Forum Moderators: open

Message Too Old, No Replies

why are spiders bad?

sorry if this is a rookie question

         

SammiGirl

6:44 pm on Jul 15, 2003 (gmt 0)

10+ Year Member



I may just be naive but I see all these things about how to block being crawled by spiders so I'm wondering why this is so bad or is it that bad? Again, maybe this is my naivite but doesn't that get you search engine placement?

Any help would be very very appreciated.

Thanks,
Sammi

killroy

6:45 pm on Jul 15, 2003 (gmt 0)

WebmasterWorld Senior Member 10+ Year Member



Well spiders aren't just search engines...

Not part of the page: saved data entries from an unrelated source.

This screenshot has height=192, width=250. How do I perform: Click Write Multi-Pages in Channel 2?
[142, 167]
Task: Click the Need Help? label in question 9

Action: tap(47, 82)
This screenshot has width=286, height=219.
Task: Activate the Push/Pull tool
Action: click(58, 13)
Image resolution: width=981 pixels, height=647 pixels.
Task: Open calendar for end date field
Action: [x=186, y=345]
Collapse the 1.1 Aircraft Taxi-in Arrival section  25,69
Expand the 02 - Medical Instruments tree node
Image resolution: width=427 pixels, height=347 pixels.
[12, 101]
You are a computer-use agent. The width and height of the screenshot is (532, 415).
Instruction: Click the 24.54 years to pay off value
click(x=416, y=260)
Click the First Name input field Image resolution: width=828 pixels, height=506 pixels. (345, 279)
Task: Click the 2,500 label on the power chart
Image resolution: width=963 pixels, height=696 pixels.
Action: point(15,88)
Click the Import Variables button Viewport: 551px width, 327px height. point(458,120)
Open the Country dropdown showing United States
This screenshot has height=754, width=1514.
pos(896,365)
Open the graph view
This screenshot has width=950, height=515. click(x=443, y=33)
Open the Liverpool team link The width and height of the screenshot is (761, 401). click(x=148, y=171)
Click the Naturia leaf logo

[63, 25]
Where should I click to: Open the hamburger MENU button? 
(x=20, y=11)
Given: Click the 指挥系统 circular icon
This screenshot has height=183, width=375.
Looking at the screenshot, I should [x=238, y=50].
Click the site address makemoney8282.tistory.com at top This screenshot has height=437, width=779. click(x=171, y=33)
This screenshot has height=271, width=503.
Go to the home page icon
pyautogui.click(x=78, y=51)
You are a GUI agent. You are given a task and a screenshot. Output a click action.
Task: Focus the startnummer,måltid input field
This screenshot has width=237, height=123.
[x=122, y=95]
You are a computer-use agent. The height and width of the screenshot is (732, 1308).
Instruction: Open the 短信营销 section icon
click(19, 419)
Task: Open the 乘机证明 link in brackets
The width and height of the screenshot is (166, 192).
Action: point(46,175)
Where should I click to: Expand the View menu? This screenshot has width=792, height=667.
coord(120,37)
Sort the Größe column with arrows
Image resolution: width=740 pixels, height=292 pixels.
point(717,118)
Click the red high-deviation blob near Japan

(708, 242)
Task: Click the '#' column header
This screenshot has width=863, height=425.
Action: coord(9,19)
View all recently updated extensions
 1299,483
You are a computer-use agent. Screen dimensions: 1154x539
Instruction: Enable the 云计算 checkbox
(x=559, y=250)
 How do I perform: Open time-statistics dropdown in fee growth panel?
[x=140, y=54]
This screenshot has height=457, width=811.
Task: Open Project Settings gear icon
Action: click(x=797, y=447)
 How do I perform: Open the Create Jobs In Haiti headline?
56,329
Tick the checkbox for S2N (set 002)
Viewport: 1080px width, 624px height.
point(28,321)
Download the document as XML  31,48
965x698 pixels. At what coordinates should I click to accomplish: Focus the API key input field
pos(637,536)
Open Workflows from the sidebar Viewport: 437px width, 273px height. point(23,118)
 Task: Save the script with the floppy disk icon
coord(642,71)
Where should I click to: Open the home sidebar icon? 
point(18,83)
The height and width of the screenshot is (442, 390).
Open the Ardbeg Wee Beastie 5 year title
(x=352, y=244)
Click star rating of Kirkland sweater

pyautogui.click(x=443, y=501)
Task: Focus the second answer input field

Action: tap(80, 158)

I have a large directory website with over 80000 pages, and it gets extracted at least once a month by competitors or others who want my database and are doing so illegally.

SN

jeremy goodrich

6:46 pm on Jul 15, 2003 (gmt 0)

WebmasterWorld Senior Member 10+ Year Member



Not all spiders are used for search engines - some copy your website for nefarious purposes, "monitor" your website which causes unnecessary bandwidth drain, and others harvest your email address(es) from your sites.

Yet others work for search engines - and, those engines either don't or won't amount to any "significant" traffic, so it may save bandwidth by only allowing 'selective' access to your websites. :)

Too much traffic is, in many ways, a fun (though tiresome) problem to have, it raises all sorts of "new" issues with web design, conversion rates, usability, and bandwidth sucking.

bakedjake

6:47 pm on Jul 15, 2003 (gmt 0)

WebmasterWorld Administrator 10+ Year Member Top Contributors Of The Month



Some spiders are evil and ignore robots.txt. Some spiders are evil and harvest email addresses for spam. Some spiders are evil and put unnatural resource drains on the web server.

Not all spiders are as friendly as the major search engines (who tend to be the most respectful). Webmasters are concerned about these rogue spiders, and want to block them.

<added>Didn't type fast enough... :)</added>

wilderness

7:09 pm on Jul 15, 2003 (gmt 0)

WebmasterWorld Senior Member 10+ Year Member Top Contributors Of The Month



Sammi,
Not all bots are beneficail to your site(s).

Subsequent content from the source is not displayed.